Die wichtigste Erkenntnis zu einem besseren Verständnis haben wir schon erwähnt. Es gibt nicht die KI. Das Feld der künstlichen Intelligenz setzt sich aus verschiedenen Teilgebieten zusammen. Eines dieser Gebiete ist das maschinelle Lernen (ML). Um maschinelles Lernen so gründlich wie möglich aufzusetzen, braucht man große Mengen von Datensätzen. Dadurch wird die KI trainiert, einen hochwertigen Algorithmus zu generieren. Er ist praktisch die mathematische Entsprechung und in der Lage ein Ergebnis oder eine bestimmte Eigenschaft präzise zu erkennen. Der so erzeugte Algorithmus lässt sich auf Texte, Sprache, Objekte, Bilder, Bewegungen und Dateien anwenden. Der Aufwand einen fortschrittlichen und funktionalen Algorithmus zu entwickeln ist erheblich. Man braucht eine Menge Zeit, Wissen und Ressourcen.

Der Begriff der künstlichen Intelligenz hat gerade in den letzten Jahren eine inflationäre Karriere gemacht. Damit einhergehend wurde er häufig unzutreffend als Marketingetikett für so ziemlich alles gebraucht, das futuristisch klingen sollte. Vom Auto bis zum Standmixer ist alles dabei. Was KI derzeit nicht ist: ein selbstmotiviertes Bewusstsein. Derzeit jedenfalls haben wir noch kein Szenario á la „Matrix“ zu befürchten. Im Moment ist jedes KI-basierte Produkt einfach ungeheuer hilfreich und in der Regel für einen eng begrenzten Einsatzbereich entwickelt worden. Wie jedes Werkzeug hat die KI das Potenzial für gute oder eben weniger gute Zwecke eingesetzt zu werden.

Die KI auf der dunklen Seite

1. Will man künstliche Intelligenz für Angriffe nutzen, braucht man zunächst die richtige Infrastruktur. Diese für eine eigene KI-basierte Lösung selbst zu entwickeln ist nicht ganz trivial. Das liegt an einigen besonders wichtigen und gleichzeitig knappen Komponenten wie beispielsweise GPUs, die zur Entwicklung von Algorithmen unabdingbar sind. Um dieses Problem zu umgehen, werden Angreifer wahrscheinlich eine traditionelle Methode wählen. Nämlich die notwendige Rechenleistung von existierenden Hosts und Rechenzentren abzuzweigen, die sie vorher mit entsprechender Malware infiziert haben. Ist dieser Schritt erfolgreich abgeschlossen, ist es ein Leichtes Kreditkarteninformationen zu stehlen, Systeme in Amazon Web Services zu übernehmen oder ein Botnetz aufzubauen. Der Diebstahl von Rechenzeit ist heute bereits ein verbreitetes Problem, wie die CoinMiner-Malware beweist.

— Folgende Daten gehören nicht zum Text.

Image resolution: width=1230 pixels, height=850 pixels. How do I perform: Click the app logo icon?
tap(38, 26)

2. Der zweite Schritt besteht darin, den eigentlichen Algorithmus zu entwickeln. Dafür braucht man neben den Fähigkeiten auch Zeit und Geld. Aber wo sich der Einsatz lohnt, wird der Zweck die Mittel heiligen. Wenn – wie es bereits vorgekommen ist – Summen in Milliardenhöhe auf dem Spiel stehen, ist das aus Sicht einer Gruppe von organisierten Cyberkriminellen die Anstrengung wert.

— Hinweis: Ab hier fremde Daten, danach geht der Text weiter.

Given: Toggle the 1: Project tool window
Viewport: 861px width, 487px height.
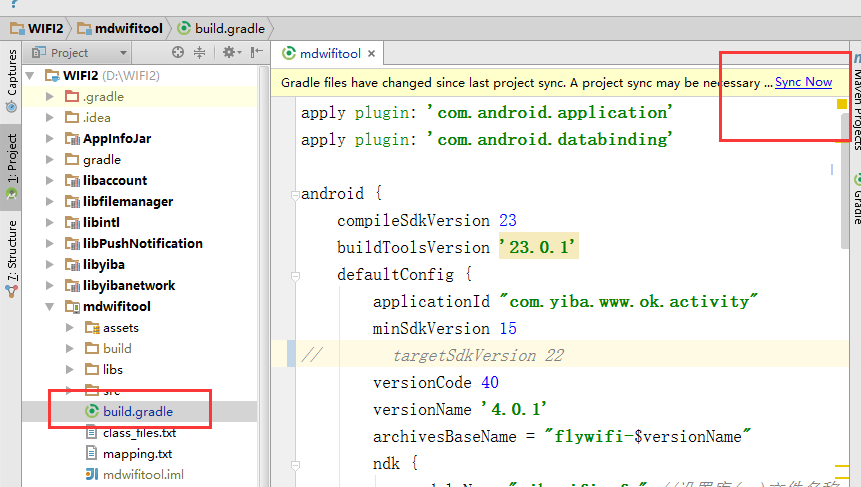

3. Im dritten und letzten Schritt geht es darum schlussendlich von der Skalierung zu profitieren. Jetzt, im Besitz eines geeigneten Algorithmus, gilt es die anvisierten Ziele mithilfe von KI tatsächlich zu erreichen und die KI-basierte Lösung möglichst kontinuierlich einzusetzen. Die Ziele sind unterschiedlich, beispielsweise sich Zugang zu den Geschäftsgeheimnissen eines Unternehmens zu verschaffen, indem der Algorithmus vortäuscht es handele sich um menschlichen Datenaustausch. Oder eine millionenschwere Blackmail-Kampagne zu lancieren. Überall da, wo ein lukrativer Gewinn winkt, würde der Algorithmus benutzt werden.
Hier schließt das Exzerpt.